Slimesquallor (The Eel's Gate)

The hagman ghetto of Slimesquallor smells of stagnant water and the mucus excretions of its occupants, sticky trails that leave the streets slick.  Here the architecture is mottled with fungus and moss, as a result of the dampness peculiar to the district; some hagman additions have also been erected next to the brown stone structures that make up the bulk of Macellaria.  The hagman buildings are coiled, undulating edifices with many pillars, open spaces, and large Courts rather than honeycombs of smaller rooms.  Apart from the enormous residential buildings there are hot mud-baths (distinct from the usual slimy pools hagmen bathe in), numerous shrines to the plethora of hagman god-aspects, and an indoor fish market.

Resurrection Row (The Butcher's Gate)

Resurrection Row is a rather ragged district named for its central street, a winding, crooked lane leading from the Butcher's Gate to the inner city.  A poor, shabby district, Resurrection Row is distinguished from the shanties only by its position within the walls of Macellaria and the old stone edifices which rear up above the tightly packed rows of tenement housing.  Though there are a few shops here, most bodysnatchers and tomb raiders returning with a haul from the Slaughter-lands make for the Curio Bazaars and the Skin Markets rather than lingering in this dilapidated district.  As a result of its impoverishment Resurrection Row has become a haven for thieves, pickpockets, and cutthroats, who gather in rookeries when they're not plying the markets or the back-alleys of Hexwarren, Pulsetown, and Velveteen Circus.  The city's bounty office is located in Resurrection Row, as well as a large number of warehouses and rough taverns, most of them geared towards the quick.

The Skin Markets

The Skin Markets reek of carrion and continuously bustle with thousands of merchants and customers, especially at night when the city's ghilan wake.  The Skin Markets are roughly divided into four huge, open-air Courts or atria, not including Velveteen Circus which is more properly a district in its own right.  The atria are bounded by huge, ancient buildings, the lower floors of which are occupied with shops and storerooms; passage between the market quadrants is achieved through a series of corridors accessible via tall, arched doorways.  The upper floors of the Market buildings are given over largely to the offices of the multifarious Rag-and-Bones cartels.  The atria themselves have a transient, constantly shifting architecture composed of booths, tents, stalls, and ramshackle wooden buildings, labyrinthine even to the initiated.

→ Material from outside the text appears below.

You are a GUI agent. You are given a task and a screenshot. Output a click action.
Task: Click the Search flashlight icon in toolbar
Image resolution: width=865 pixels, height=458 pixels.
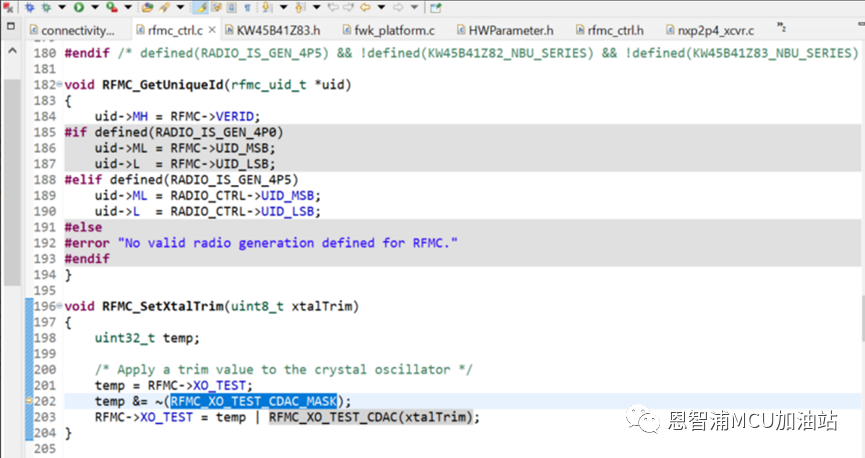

The first atrium is the Court-of-Flesh where whole bodies can be purchased, typically from large wagons piled high with the dead.  Flayed skins, leather, vellum, candles, and slaves are also for sale here.  Numerous eateries sell fried or boiled meat from various species, predominantly that of humans, pigs, dogs, and lizards, though a few booths sell bowls of mealworms, broth with noodles, and deep-fried spiders.  The chief buyers one sees in this atrium are quick humans and ghilan, with a smattering of hagmen and cestoids.  There are a few ghul-bars here, though fewer than the Court-of-Blood, and there is also usually an array of embalming fluids and preservatives available as well.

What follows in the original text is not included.